I know there's a duplicate about this question, but I came up with this solution on my own so I need a verification.

Using Bernoulli's inequality, we obtain $\forall \varepsilon > 0 $, $\exists N > 0$ such that if $n > N$, then $1 < 1 + n\varepsilon \le (1 + \varepsilon)^n$. However, as $n \to \infty$, $1 + n \varepsilon \to \infty$. By squeeze theorem, we have $(1 + \varepsilon)^n \to \infty$ as well.

Here comes the part I am not sure of.

For large enough $n$, we always could have a fixed $c$, such that $(1 + \varepsilon)^n > c$ $\forall \varepsilon > 0$.

This yields $c^{\frac{1}{n}} - 1 < \varepsilon$. Since $c > 1$, we have $c^{\frac{1}{n}} > 1$, so $\forall \varepsilon > 0$, $c^{\frac{1}{n}} - 1 < \varepsilon$ gives the desired result.

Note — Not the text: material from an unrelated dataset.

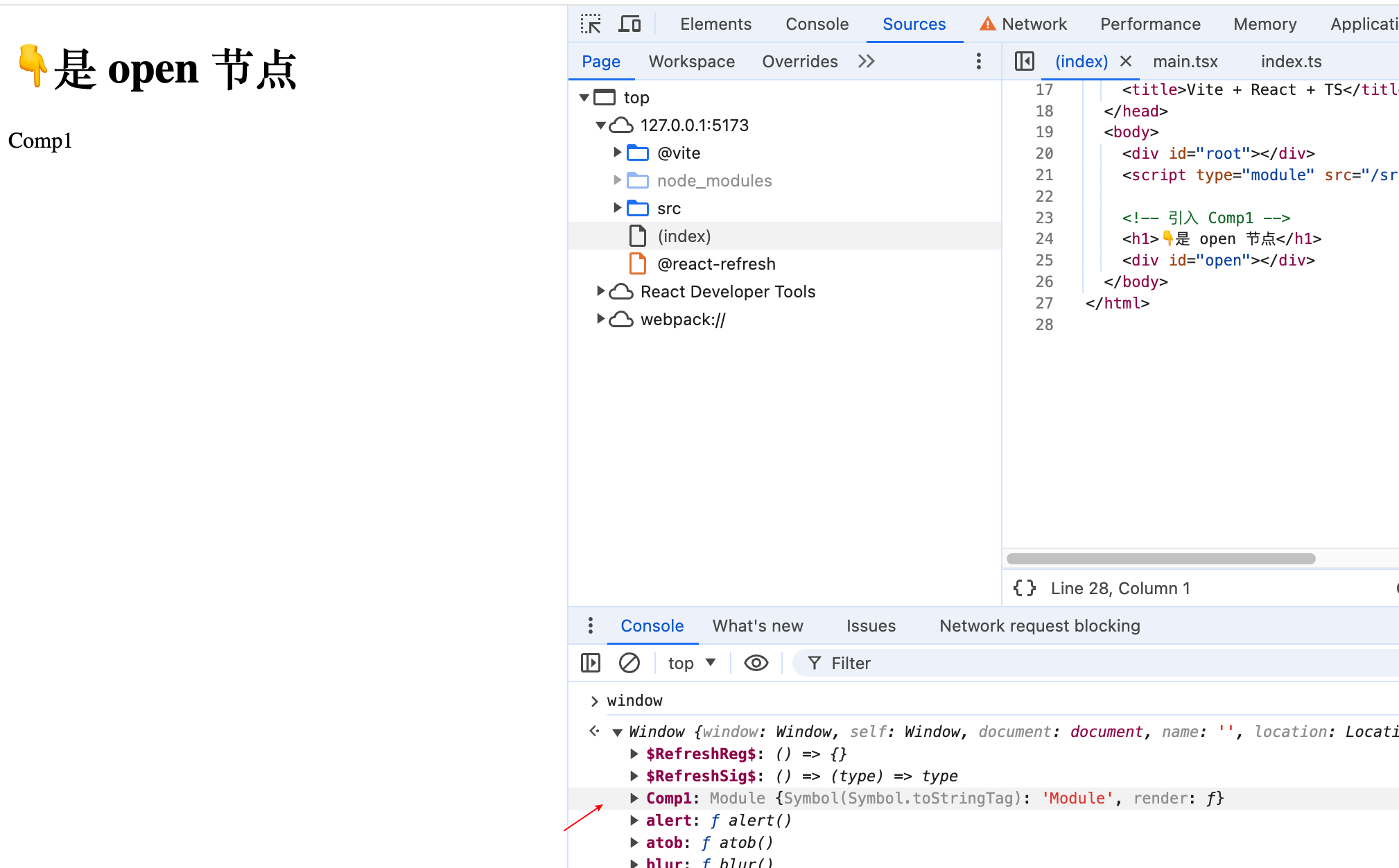
Task: Open the main.tsx file tab
Action: point(1185,61)
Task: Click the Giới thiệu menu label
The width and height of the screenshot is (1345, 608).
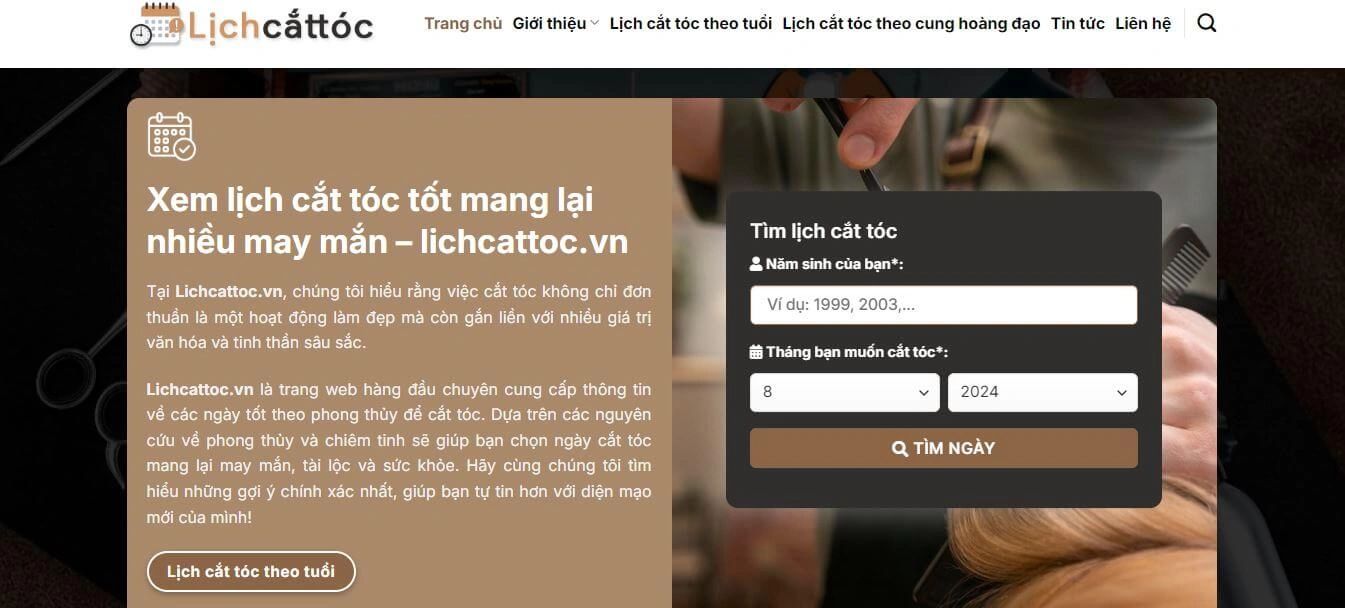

Is this proof lacking in any manners? Can we assume the bold sentence? Any help is greatly appreciated.

Answer 1

Your bold statement is false, I think. As stated it is difficult to parse. Notice that for any $c,n$ (large or fixed or otherwise) $$ \lim_{\epsilon\rightarrow 0} (1+\epsilon)^n=1<c $$ so the inequality never holds for all $\epsilon$. What you want is for all fixed $c>1$ and $\epsilon>0$ that $$ (1+\epsilon)^n>c $$ for all $n$ sufficiently large. From there, you get $1<c^{1/n}<1+\epsilon$ and procede as you have already done. But the statement should go with picking $c$ and $\epsilon$ before $n$ since you are taking a limit in $n$.

Answer 2

Your bold sentence is correct. Here's the proof. For any fixed $c>0$ and for any $\varepsilon>0$ we choose $\displaystyle M=\log_{(1+\varepsilon)}(c)+1$. Then any $n>M$ would do the work and vice-versa.

Answer 3

Alternative approach:

For fixed $c \in \Bbb{R_{> 1}}$ and any $n \in \Bbb{Z_{> 1}}$, binomial expansion gives that

$$\left[ ~1 + \frac{c-1}{n} ~\right]^n > c \implies $$

$$\left[ ~1 + \frac{c-1}{n} ~\right] > c^{(1/n)}.$$

Also, for fixed $c$,

$$\lim_{n\to \infty} \left[ ~1 + \frac{c-1}{n} ~\right] = 1.$$